Tuning molecular electrophilicity on Cu catalysts to steer CO2 electroreduction selectivity

Cu is the only transition metal that can achieve electrochemical CO2 reduction (CRR) with the generation of hydrocarbons and oxygenates. However, it is still challenging to regulate CRR selectivity in a broad product distribution on Cu.
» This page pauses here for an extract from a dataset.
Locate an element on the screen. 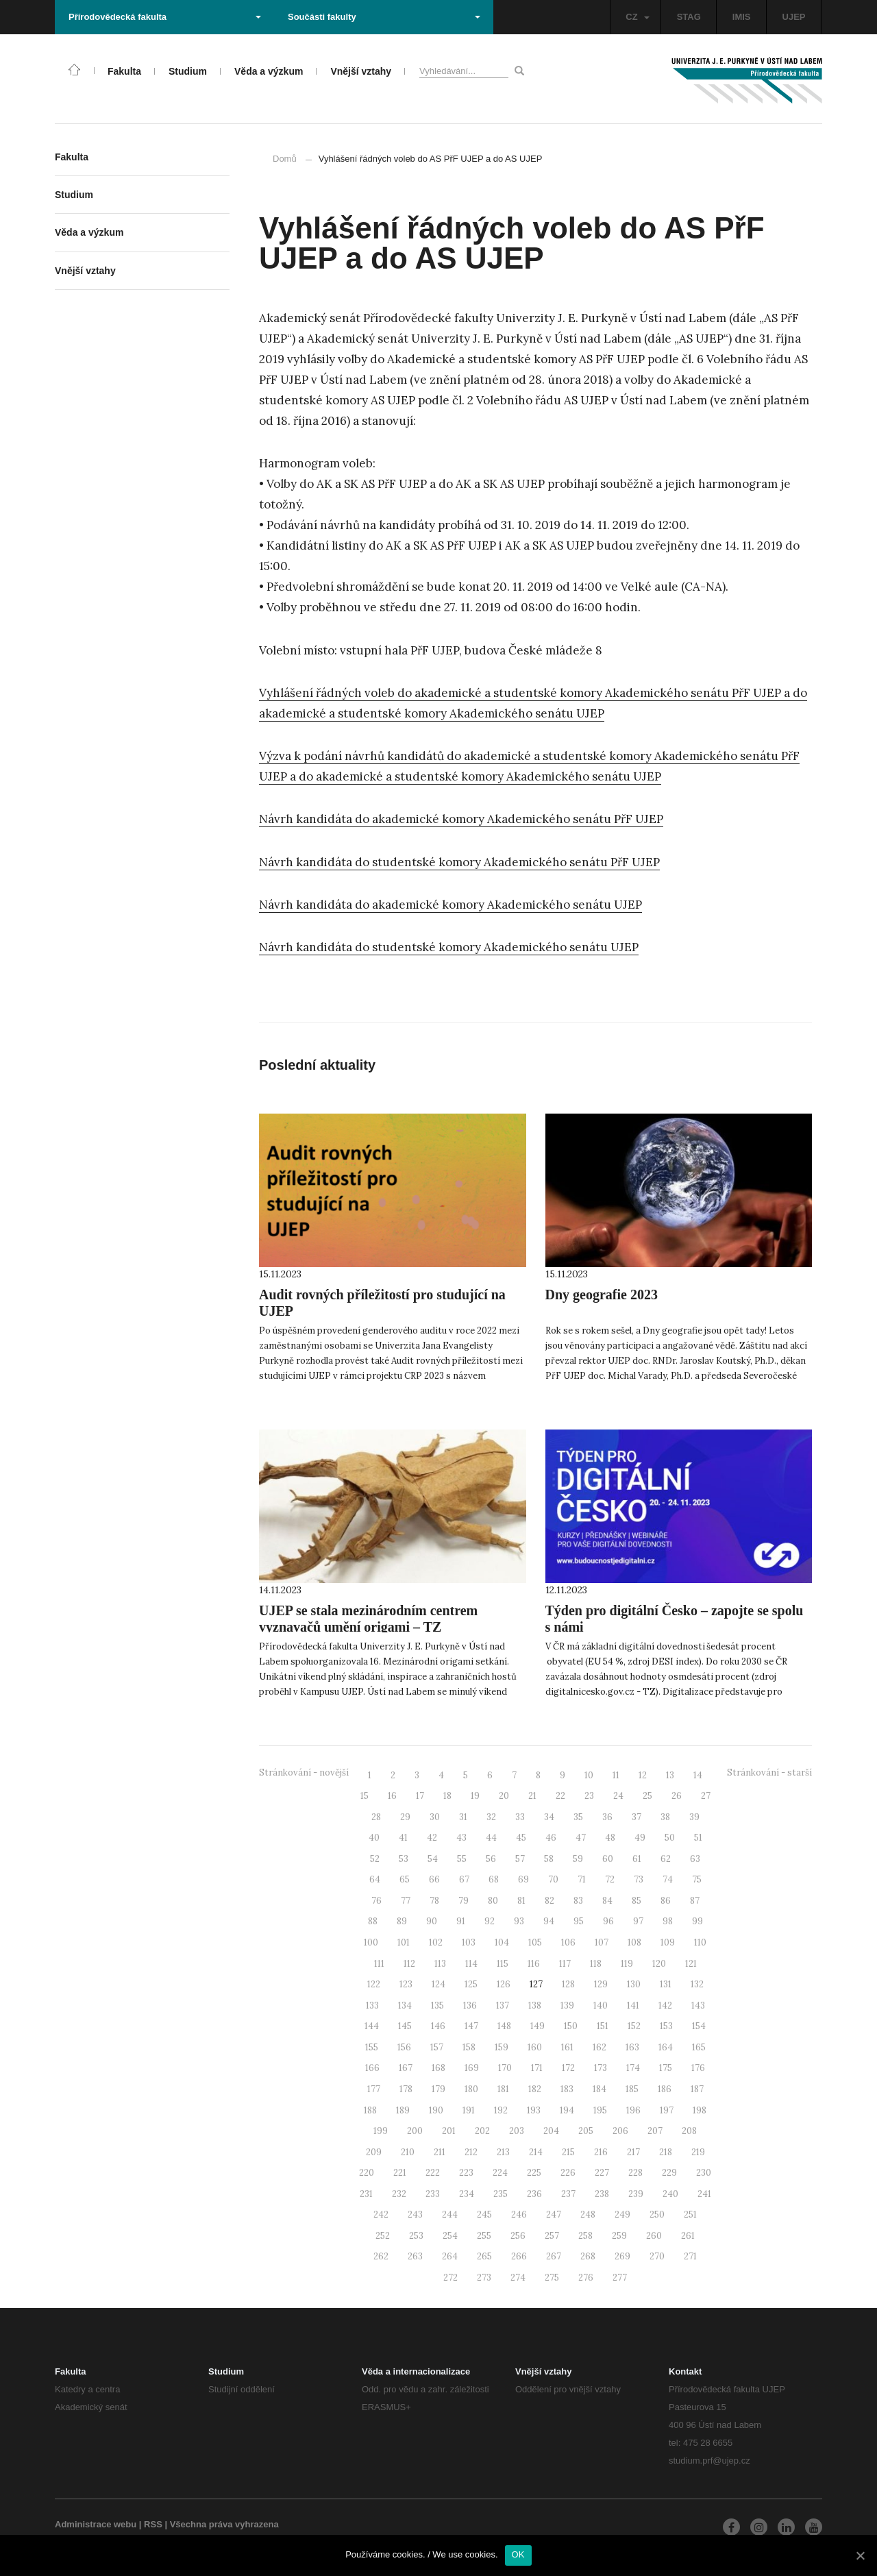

Here, we selected a series of molecules with varying electrophilicity to modify Cu catalysts that achieve a high CRR selectivity towards either CH4 or C2H4. Theoretical analysis shows that molecular electrophilicity determines catalyst's proton availability, which promotes or inhibits the critical proton-coupled electron transfer (PCET) process in CRR. Consequently, the molecule with low electrophilicity (e.g., 1,2-bis(4-pyridyl)ethane) can facilitate proton transfer to hydro-genate *CO intermediates to generate CH4 with a Faradaic efficiency (FE) of 58.2%, while the molecule with high electrophilicity (e.g., trans-1,2-bis(4-pyridyl)ethylene) can build stronger hydrogen bonds to stabilize *CO for further dimerization, realizing an FE of 65.9% for C2H4. The combination of theoretical computation and in situ spectroscopic characterizations reveal that using molecular electrophilicity can tune catalyst's proton availability, thereby altering its CRR pathway of either *CO hydrogenation or *CO-*CO dimerization. This work provides new understanding of CRR selectivity by tuning the PCET process instead of materials engineering.